Actually, let’s get back to New York
Specifically, let’s talk about one of New York’s residential superbrokers, Ryan Serhant.
For our condo issue last week, CO hung around with Serhant and talked about his career, reality TV, starting and running a business, and the commercial and residential real estate landscape.
And, while we’re on the subject, you should check out our stories about how half of the Waldorf Astoria is being sold as condos, and all the spanking new pet amenities on offer at some of the city’s luxury buildings.
While pet spas and dog bath stations might sound cute, it actually makes a difference in selling and renting units.
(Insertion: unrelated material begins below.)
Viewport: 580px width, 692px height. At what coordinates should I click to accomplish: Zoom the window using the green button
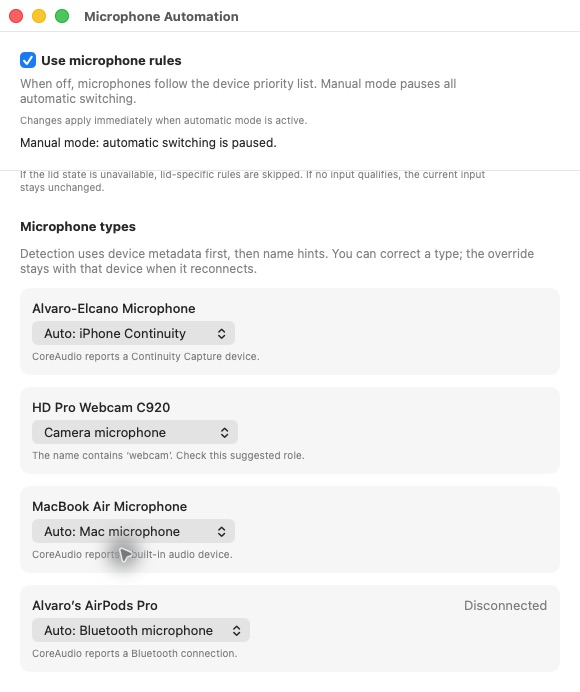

According to Clinton Management’s Sammy Ahmed, pet amenities are a “major driver in leasing decisions” at 3Eleven, which he is leasing.
“Prospective residents recognize the level of care and consideration we put into their pets’ well-being, making these amenities a key factor in closing deals,” Ahmed said. “One of our recent move-ins even joked that their dog had already ‘settled in’ before they did, thanks to the luxurious amenities.”
That should give you something to chew on.